Muller hat für die langweiligen, schlecht bezahlten Jobs der Männer nur Verachtung übrig und versucht sie, für den Überfall auf das illegale Spielcasino des bekannten Gangsters Rocky Stansyck (Thomas Browne Henry) zu begeistern. Doch der Überfall läuft schief. Marcy und Muller können zwar mit der Beute von 60.000 Dollar fliehen, doch Stansycks Männer stellen die übrigen Bandenmitglieder und erfahren so, dass Muller der Kopf der Aktion gewesen war. Auf der Flucht vor den rachsüchtigen Gangstern zieht es Marcy nach Mexiko, während Muller nach Los Angeles geht, wo sein Bruder Frederick (Eduard Franz) lebt und wo er nun doch den ihm vermittelten Job annehmen muss. Als ihm bei einem Botengang ein Mann folgt, der sich als Zahnarzt vorstellt und in Muller einen Mann zu erkennen glaubte, der seinem Praxisnachbarn, dem Psychoanalytiker Dr. Bartok (ebenfalls Paul Henreid) zum Verwechseln ähnlich zu sehen scheint, ist Muller neugierig geworden und stattet der Praxis seines offensichtlichen Doppelgängers einen Besuch ab. Im verlassenen Büro wird er von Bartoks Sekretärin Evelyn Hahn (Joan Bennett) überrascht. Bevor sie merkt, dass es sich um den Mann nicht um ihren Chef handelt, hat sie ihn auch schon geküsst. Tatsächlich sehen sich Muller und Bartok offenbar zum Verwechseln ähnlich. Einzig eine Narbe auf Bartoks Wange lässt die beiden Männer voneinander unterscheiden. Muller erfährt von seinem Bruder, dass Marcy in Mexiko ermordet wurde und dass Stansycks Killer auch ihm dicht auf den Fersen seien. Da plant Muller, Bartok zu ermorden und für die perfekte Tarnung seine Rolle als Psychoanalytiker zu übernehmen …
Kritik:
Der ungarische Filmemacher Steve Sekely („Die Rache der schwarzen Maske“, „Blumen des Schreckens“) hat mit „Der Mann mit der Narbe“ den Roman „Hollow Triumph“ (so auch der Originaltitel des Films) von Murray Forbes als 80-minütigen Film noir inszeniert, der zwar unter einem etwas krude zusammengeschusterten Plot leidet, aber ein rasantes Tempo vorlegt, das die Logiklöcher in der Story gut zu verhüllen versteht. Der obligatorische Rückfall eines ehemaligen Häftlings ist dabei ebenso wenig originell wie die Jagd nach des beraubten Gangsters nach dem Drahtzieher dieses frechen Coups, aber die Art und Weise, wie Paul Henreid als John Muller zwischen gewöhnlichen 9-to-5-Jobs und seinen Plänen zu einem besseren Leben wechselt und dabei seine Identität so gut wie möglich verschleiern muss, ist schon packend umgesetzt.

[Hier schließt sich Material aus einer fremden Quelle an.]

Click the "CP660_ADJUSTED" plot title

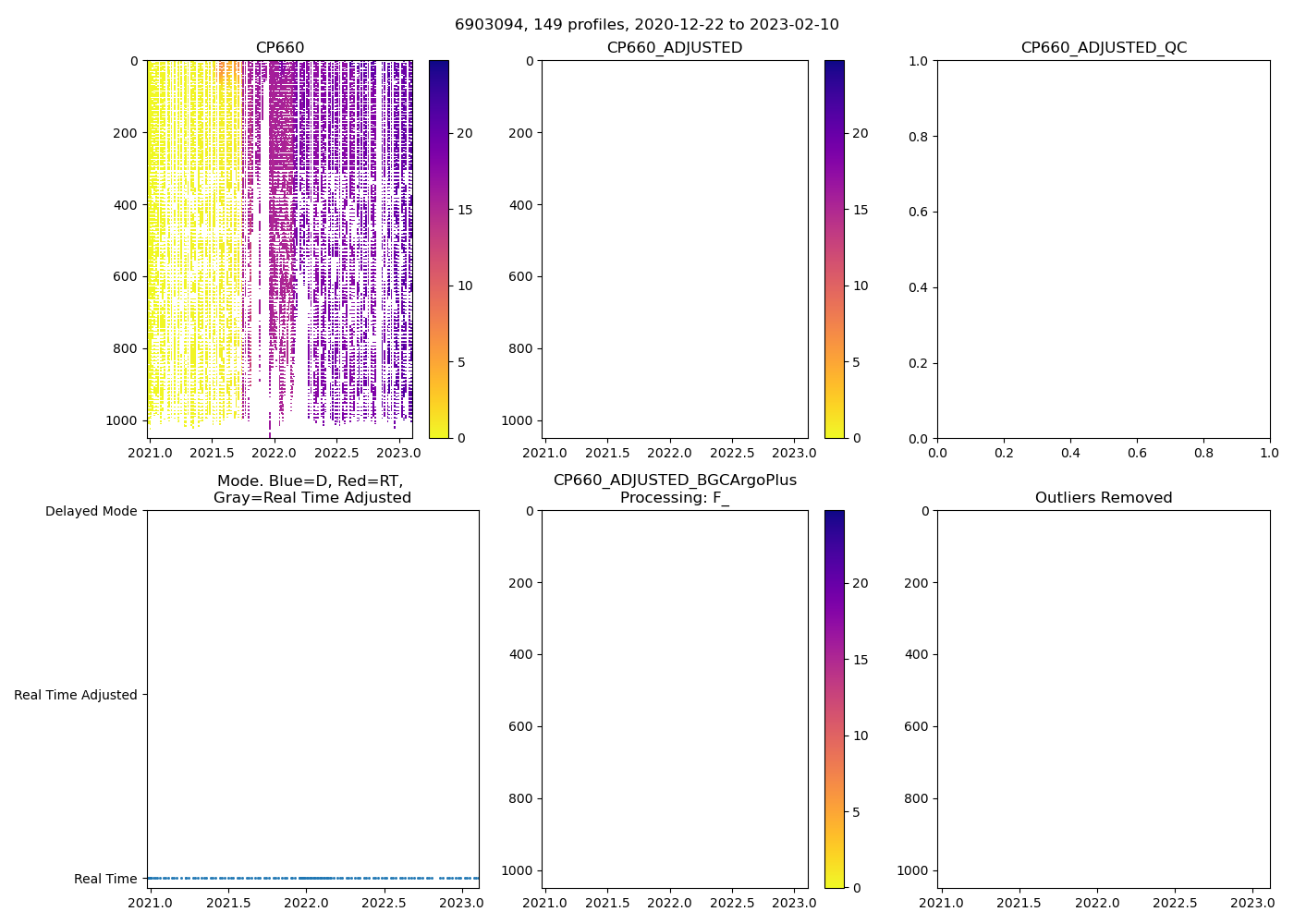point(674,48)
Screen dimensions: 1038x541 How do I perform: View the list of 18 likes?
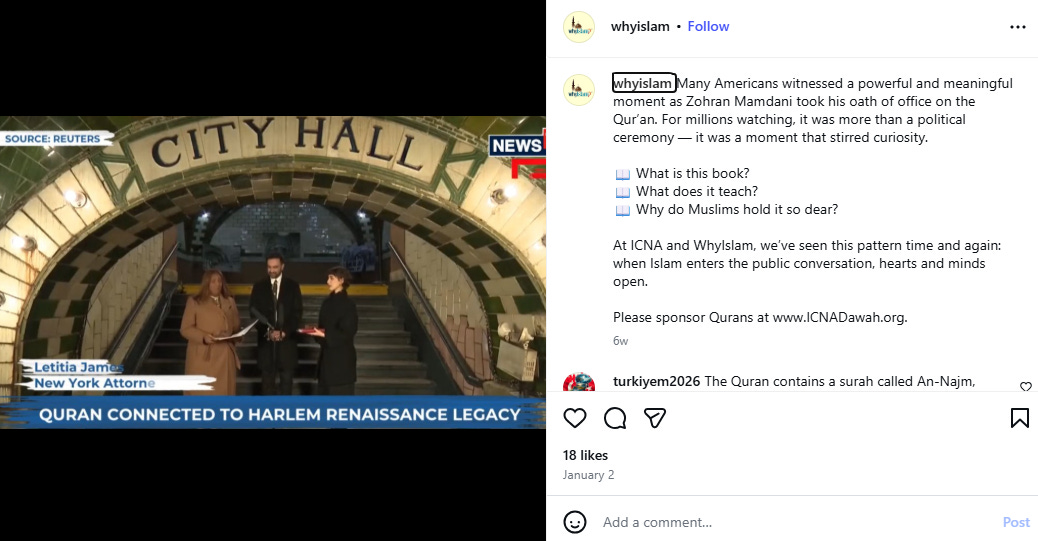pyautogui.click(x=585, y=455)
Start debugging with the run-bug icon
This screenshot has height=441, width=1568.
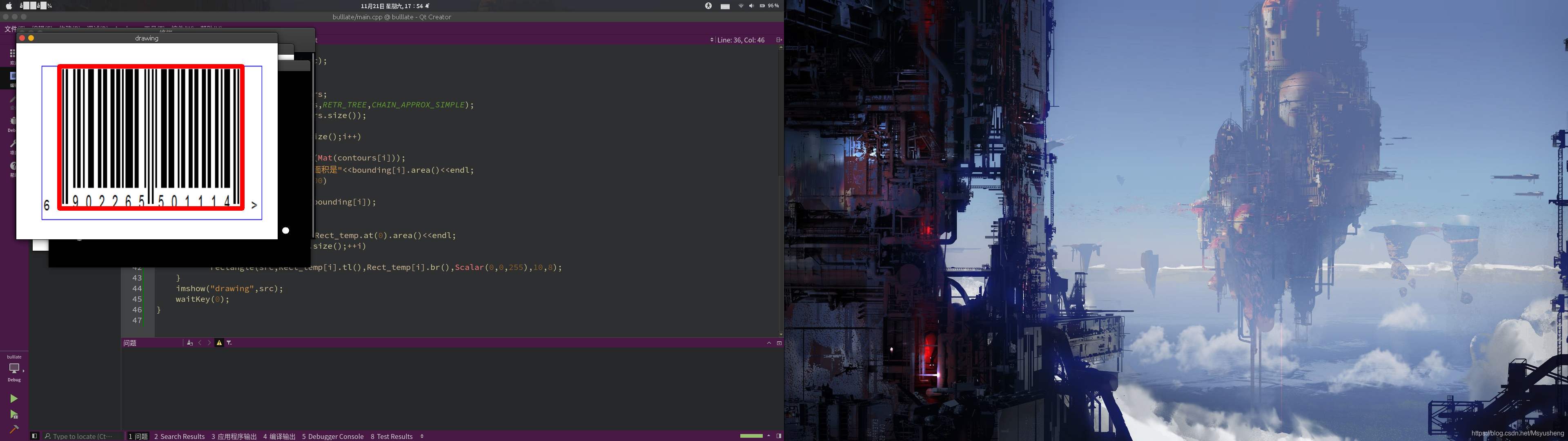click(x=13, y=414)
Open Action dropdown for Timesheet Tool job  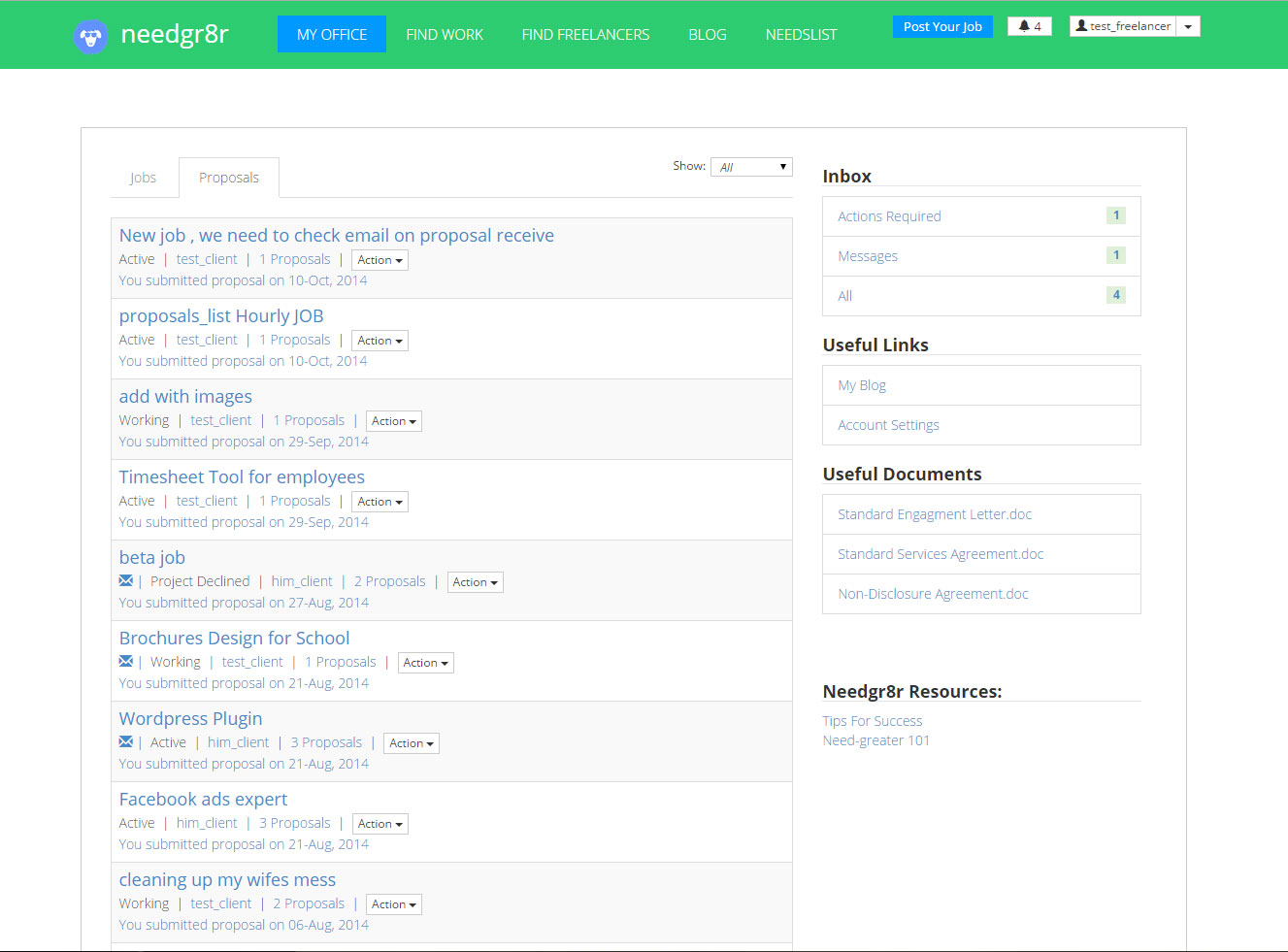tap(380, 502)
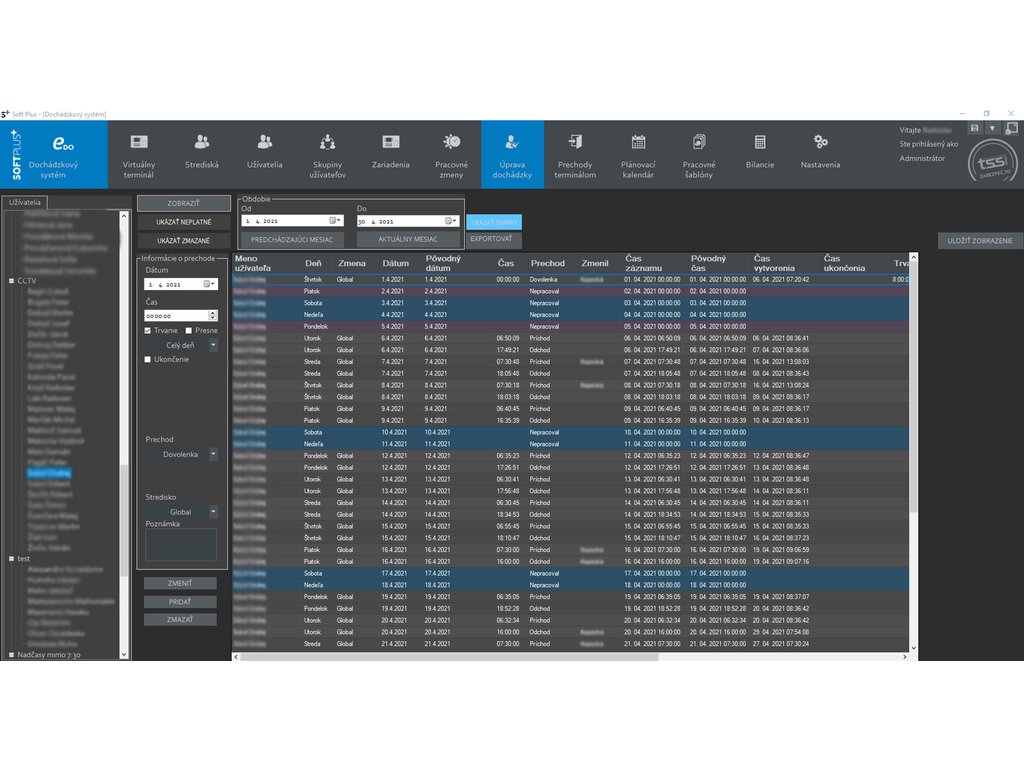This screenshot has height=768, width=1024.
Task: Open Bilancie calculator section
Action: [x=760, y=154]
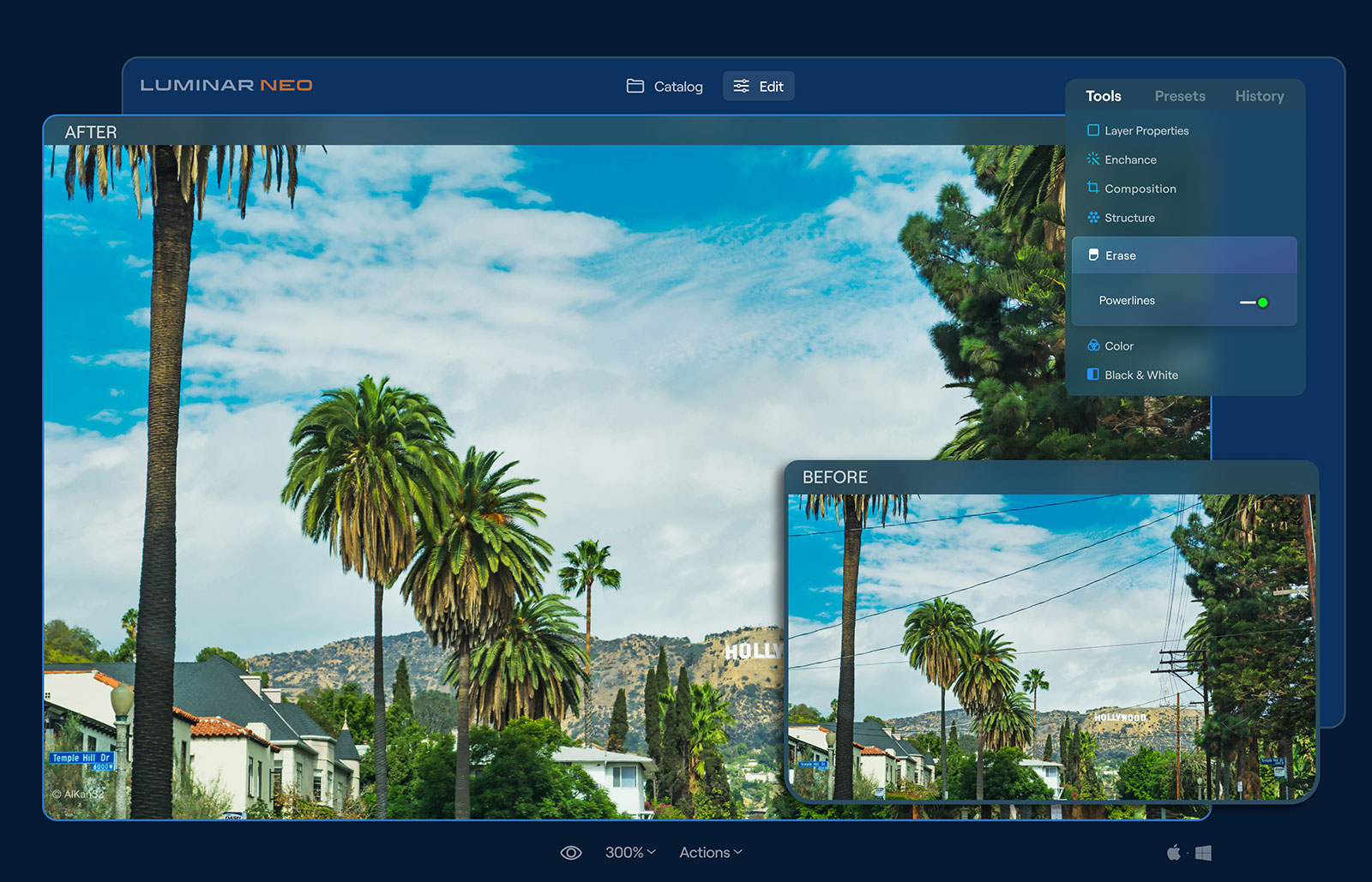This screenshot has width=1372, height=882.
Task: Expand the Actions dropdown menu
Action: pos(710,852)

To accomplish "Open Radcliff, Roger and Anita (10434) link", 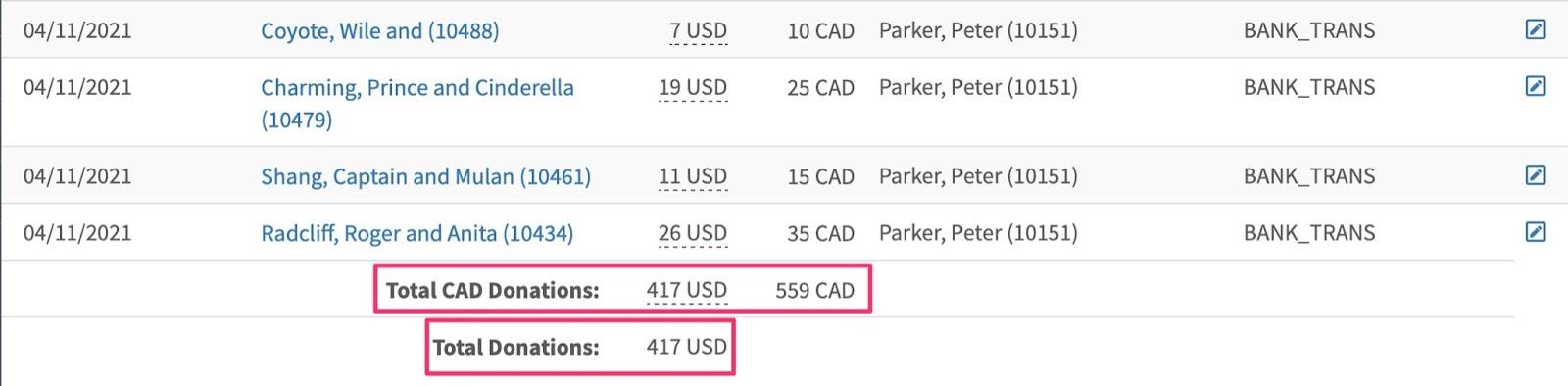I will (x=416, y=233).

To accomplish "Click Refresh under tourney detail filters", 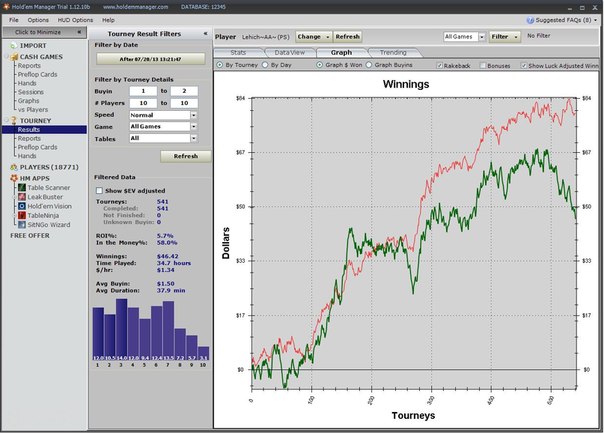I will (x=186, y=156).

Seleky und sein Kameramann John Alton („Die Brüder Karamasov“, „Der Herr der Unterwelt“) finden immer wieder eindringliche Bilder, um das Leben eines Normalbürgers zu diskreditieren, wenn Muller etwa morgens um 7 Uhr den Wecker ausstellt und umkippt, wenn Stempelkarten die ewige Tretmühle eines langweiligen Arbeitsalltags dokumentieren, der am Ende 35 Dollar Wochenlohn einbringt. Wie sich Muller in seine frühere Rolle des (wenn auch illegal praktizierenden) Psychoanalytikers zurückfindet, sein Wissen durch das Lesen von Standardwerken und dem Durcharbeiten von Bartoks Patientenakten auf den Stand bringt, ist das genauso unterhaltsam inszeniert wie die ungewöhnliche Romanze zwischen Muller und Evelyn.
Während Drehbuch und Inszenierung durchaus ihre Schwächen aufweisen, überzeugen Henreid und Joan Bennett („Straße der Versuchung“, „Gefährliche Begegnung“) als teils pragmatisch, teils romantisch verbundenes Paar und verleihen dem ungewöhnlichen Film noir seinen eigentlichen Unterhaltungswert.